[[ GIVEN DATA open ]]

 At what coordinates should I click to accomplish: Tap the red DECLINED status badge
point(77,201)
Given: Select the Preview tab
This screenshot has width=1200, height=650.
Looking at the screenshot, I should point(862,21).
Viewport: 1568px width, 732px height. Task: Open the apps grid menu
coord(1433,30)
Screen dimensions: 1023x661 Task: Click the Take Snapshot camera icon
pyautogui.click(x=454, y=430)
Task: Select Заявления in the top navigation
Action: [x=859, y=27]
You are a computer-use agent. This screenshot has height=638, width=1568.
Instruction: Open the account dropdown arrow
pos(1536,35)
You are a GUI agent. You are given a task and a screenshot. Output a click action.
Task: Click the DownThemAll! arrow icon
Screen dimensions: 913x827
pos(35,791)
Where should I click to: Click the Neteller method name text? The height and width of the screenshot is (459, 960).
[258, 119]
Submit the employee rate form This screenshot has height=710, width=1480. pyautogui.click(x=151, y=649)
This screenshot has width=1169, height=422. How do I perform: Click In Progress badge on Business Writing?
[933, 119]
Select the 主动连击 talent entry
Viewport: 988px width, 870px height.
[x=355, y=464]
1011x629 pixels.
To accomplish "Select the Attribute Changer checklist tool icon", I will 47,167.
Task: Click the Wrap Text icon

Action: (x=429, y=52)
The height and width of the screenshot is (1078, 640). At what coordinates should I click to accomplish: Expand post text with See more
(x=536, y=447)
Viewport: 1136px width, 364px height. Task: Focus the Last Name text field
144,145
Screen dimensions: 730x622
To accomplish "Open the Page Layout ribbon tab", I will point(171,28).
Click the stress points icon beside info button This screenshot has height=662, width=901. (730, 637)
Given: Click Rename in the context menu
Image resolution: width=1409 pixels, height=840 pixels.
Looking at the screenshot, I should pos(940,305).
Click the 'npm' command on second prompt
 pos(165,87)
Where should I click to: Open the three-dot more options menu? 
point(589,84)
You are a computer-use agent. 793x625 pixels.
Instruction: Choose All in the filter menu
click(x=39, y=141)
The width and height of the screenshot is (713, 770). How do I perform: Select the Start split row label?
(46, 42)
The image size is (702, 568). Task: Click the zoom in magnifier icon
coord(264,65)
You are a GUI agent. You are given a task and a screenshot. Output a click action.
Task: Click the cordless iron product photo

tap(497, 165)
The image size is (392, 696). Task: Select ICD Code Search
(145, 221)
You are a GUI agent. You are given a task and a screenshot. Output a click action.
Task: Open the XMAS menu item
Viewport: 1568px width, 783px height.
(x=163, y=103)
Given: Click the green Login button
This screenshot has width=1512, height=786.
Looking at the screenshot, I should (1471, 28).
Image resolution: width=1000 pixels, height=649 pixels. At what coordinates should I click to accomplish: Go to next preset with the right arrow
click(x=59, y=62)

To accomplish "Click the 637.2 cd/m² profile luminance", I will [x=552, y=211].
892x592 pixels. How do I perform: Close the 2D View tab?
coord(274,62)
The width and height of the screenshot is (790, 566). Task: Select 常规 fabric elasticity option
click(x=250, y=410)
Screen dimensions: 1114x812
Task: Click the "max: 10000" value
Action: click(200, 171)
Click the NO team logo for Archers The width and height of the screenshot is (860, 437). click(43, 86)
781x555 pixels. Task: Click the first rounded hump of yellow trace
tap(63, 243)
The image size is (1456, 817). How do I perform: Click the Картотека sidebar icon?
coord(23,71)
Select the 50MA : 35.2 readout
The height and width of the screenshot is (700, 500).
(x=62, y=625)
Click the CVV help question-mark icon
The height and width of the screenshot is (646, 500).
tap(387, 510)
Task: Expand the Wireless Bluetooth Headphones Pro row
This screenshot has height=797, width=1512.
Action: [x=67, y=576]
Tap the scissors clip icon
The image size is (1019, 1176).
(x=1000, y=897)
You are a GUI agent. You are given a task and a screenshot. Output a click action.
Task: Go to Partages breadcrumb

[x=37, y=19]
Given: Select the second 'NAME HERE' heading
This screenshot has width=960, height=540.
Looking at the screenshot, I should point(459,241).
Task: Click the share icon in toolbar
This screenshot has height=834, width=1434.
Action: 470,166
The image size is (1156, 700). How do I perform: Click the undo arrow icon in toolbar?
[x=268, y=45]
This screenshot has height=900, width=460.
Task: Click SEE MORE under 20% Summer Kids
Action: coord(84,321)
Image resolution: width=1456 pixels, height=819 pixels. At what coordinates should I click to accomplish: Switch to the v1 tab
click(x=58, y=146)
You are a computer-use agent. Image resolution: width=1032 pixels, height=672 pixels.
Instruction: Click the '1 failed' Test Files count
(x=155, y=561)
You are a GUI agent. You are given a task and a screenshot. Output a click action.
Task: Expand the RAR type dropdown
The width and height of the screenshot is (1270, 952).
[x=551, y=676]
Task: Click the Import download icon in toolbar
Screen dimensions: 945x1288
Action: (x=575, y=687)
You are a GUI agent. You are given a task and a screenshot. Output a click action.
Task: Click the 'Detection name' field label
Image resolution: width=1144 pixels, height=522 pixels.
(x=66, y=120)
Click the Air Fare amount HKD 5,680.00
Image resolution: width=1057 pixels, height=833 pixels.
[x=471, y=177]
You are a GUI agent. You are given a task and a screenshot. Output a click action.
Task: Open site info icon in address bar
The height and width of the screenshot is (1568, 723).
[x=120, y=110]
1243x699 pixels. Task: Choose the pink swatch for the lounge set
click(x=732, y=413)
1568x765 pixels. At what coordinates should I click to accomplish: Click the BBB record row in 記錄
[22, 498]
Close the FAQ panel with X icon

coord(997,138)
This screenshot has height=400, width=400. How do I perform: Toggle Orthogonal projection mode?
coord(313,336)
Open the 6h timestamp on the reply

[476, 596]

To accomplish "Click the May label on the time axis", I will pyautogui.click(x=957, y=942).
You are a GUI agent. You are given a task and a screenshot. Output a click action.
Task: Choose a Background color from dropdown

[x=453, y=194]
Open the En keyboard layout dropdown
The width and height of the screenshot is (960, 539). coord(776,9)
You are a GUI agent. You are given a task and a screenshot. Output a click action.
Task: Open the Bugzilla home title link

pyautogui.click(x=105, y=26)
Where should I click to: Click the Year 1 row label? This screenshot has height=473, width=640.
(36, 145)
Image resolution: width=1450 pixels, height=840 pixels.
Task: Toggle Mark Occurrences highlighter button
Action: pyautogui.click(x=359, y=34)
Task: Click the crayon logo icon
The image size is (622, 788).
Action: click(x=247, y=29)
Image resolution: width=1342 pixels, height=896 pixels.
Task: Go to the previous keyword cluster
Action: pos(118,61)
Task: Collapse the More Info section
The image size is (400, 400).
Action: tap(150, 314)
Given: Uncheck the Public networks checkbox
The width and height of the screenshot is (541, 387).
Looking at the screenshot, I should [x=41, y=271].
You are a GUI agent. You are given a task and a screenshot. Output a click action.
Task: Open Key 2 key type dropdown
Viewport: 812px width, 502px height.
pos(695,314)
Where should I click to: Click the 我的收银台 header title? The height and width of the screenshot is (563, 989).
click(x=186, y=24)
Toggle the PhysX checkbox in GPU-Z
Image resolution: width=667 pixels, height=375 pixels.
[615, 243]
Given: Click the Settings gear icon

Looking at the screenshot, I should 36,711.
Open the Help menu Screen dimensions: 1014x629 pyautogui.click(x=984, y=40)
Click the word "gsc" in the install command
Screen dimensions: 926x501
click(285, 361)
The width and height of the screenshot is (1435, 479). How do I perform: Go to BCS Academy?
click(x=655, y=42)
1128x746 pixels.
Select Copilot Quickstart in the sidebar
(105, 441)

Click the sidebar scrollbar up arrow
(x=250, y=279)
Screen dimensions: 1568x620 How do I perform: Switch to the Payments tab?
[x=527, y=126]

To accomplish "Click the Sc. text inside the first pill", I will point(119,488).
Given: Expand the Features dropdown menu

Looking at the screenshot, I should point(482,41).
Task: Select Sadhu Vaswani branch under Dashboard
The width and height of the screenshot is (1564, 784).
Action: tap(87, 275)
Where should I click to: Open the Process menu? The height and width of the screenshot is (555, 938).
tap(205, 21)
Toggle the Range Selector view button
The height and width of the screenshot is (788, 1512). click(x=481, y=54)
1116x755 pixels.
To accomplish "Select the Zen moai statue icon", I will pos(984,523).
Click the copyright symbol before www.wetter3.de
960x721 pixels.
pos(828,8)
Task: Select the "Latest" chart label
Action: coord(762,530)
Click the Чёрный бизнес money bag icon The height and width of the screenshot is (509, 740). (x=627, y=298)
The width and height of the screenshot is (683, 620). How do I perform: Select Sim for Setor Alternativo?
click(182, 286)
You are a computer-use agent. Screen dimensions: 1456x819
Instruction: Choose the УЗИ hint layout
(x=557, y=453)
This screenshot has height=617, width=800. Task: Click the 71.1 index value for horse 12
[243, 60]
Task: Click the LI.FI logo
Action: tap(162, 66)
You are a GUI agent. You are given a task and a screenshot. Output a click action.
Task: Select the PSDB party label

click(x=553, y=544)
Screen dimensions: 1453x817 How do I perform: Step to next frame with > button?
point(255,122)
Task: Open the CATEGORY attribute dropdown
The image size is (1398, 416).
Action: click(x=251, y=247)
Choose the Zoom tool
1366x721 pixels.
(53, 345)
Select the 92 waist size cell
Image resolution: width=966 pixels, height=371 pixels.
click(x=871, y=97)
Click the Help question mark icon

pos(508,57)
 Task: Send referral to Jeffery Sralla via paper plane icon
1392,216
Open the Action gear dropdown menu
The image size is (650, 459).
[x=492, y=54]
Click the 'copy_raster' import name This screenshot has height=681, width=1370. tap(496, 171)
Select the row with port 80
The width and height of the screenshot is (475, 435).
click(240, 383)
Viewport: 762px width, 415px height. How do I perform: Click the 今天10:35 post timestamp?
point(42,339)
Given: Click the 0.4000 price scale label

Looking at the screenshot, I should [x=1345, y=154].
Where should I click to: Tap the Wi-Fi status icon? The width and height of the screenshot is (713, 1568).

[[ GIVEN DATA closed ]]

**WORK TASK**
With "type" as the word to match, copy each line of the records that has it.

**SOLUTION BELOW**
Task: Expand the RAR type dropdown
Task: Open Key 2 key type dropdown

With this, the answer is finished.